• When symptoms persist or the cartilage damage is more extensive, surgery may be needed to restore joint surface integrity, reduce pain, and improve function. The goal is to either preserve the remaining cartilage or regenerate new tissue to protect the knee from long-term wear.

  • Arthroscopic Debridement

    This is a minimally invasive keyhole procedure where rough or frayed cartilage is smoothed and any loose fragments are removed from the joint. It can help relieve pain and improve movement, particularly in milder cases or in combination with other treatments. While not a long-term solution for larger defects, it may reduce mechanical symptoms like catching or locking.

  • Microfracture

    During microfracture surgery, small holes are created in the bone underneath the damaged cartilage area. This allows blood and bone marrow cells to enter the defect, forming a clot that eventually develops into fibrocartilage, which can reduce pain and improve function. It’s typically best suited for younger patients with smaller, well-contained lesions.

  • Minced Cartilage Procedure

    This single-stage arthroscopic procedure uses a small amount of your own healthy cartilage, usually harvested the periphery of the defect or from a non-weightbearing part of your knee. The cartilage is finely minced during surgery and applied directly to the damaged area. It is secured using a biological glue or scaffold, encouraging the growth of new cartilage-like tissue. This technique is increasingly popular for medium-sized lesions, especially in younger, active individuals, and has the advantage of being done in one operation without needing lab processing.

  • Osteochondral Grafting (OATS / Mosaicplasty)

    In this procedure, small cylindrical plugs of bone and cartilage are taken from a healthy, non-weightbearing area of your knee and transplanted into the damaged site. This technique restores the surface with actual cartilage and underlying bone, making it suitable for moderate-sized defects. It offers immediate structural repair and good durability, particularly for focal cartilage injuries.

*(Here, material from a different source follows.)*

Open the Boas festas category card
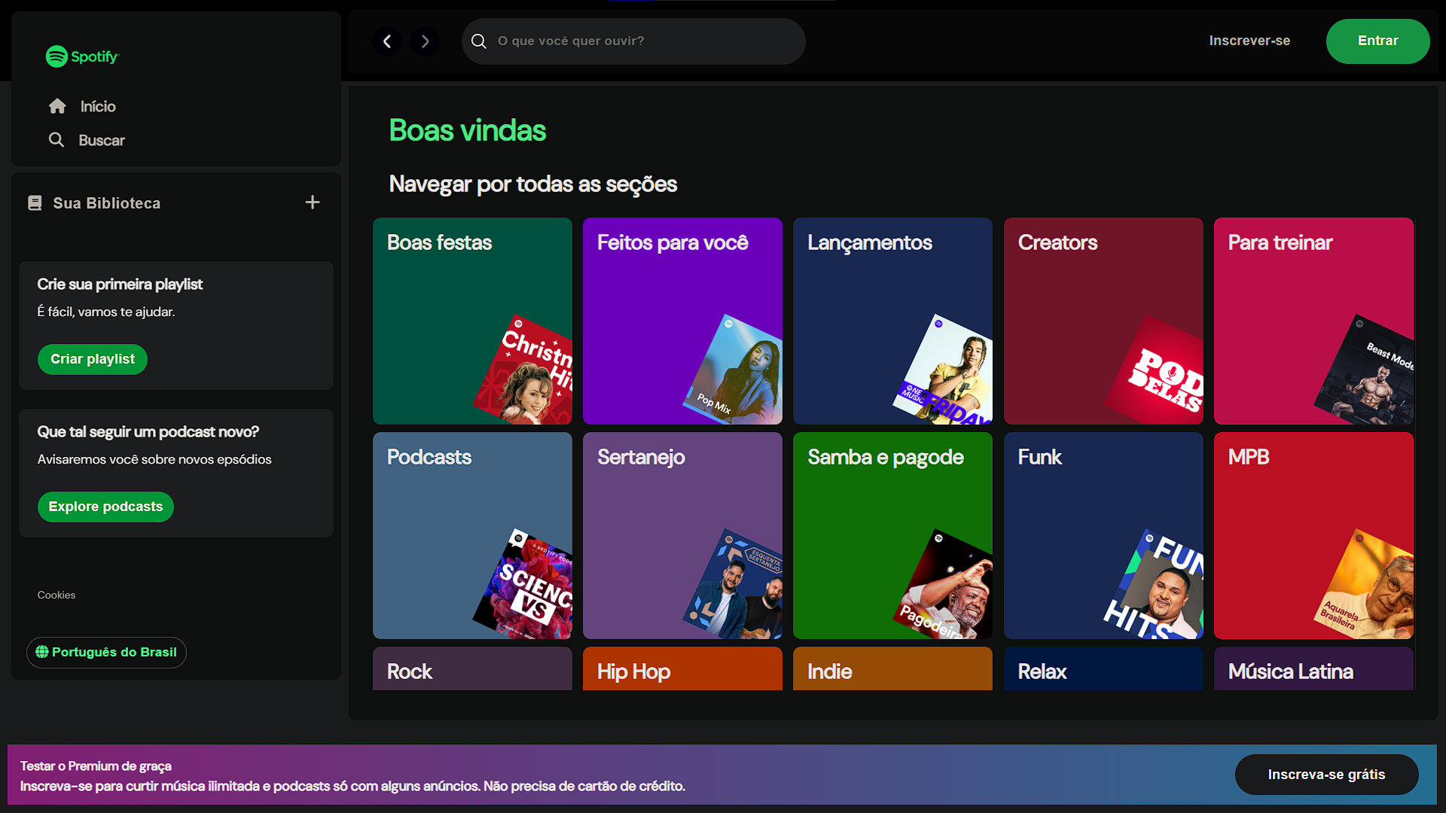Viewport: 1446px width, 813px height. click(472, 321)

  • Osteochondral Allograft Transplantation

    In cases where the cartilage defect is large or involves significant bone loss, an allograft (donor cartilage and bone) may be used. The graft is carefully matched and shaped to fit your knee. It allows restoration of both cartilage and underlying bone in a single procedure. It avoids the need to harvest from your own knee, which is beneficial when treating larger areas.

  • Scaffold-Based Implants

    These are newer techniques that use synthetic or biologic scaffolds designed to support and guide the growth of new cartilage. The scaffold may be used on its own or combined with cartilage cells or stem cells. These procedures are still evolving, but they offer promising options for treating larger or more complex defects while preserving as much of the joint as possible. 

  • Recovery and Rehabilitation

    Recovery depends on the type of procedure, but all cartilage surgeries require a structured rehabilitation programme. Weight-bearing and activity are gradually reintroduced under physiotherapy guidance to support proper healing and return to function. Full recovery may take several months, especially after more advanced cartilage restoration procedures.

  • Your Personalised Treatment Plan

    As a knee surgeon, I tailor treatment to your needs—whether you're managing day-to-day symptoms or aiming to return to sport. After a full assessment, I’ll help guide you through the most suitable treatment path to protect your joint and support long-term knee health.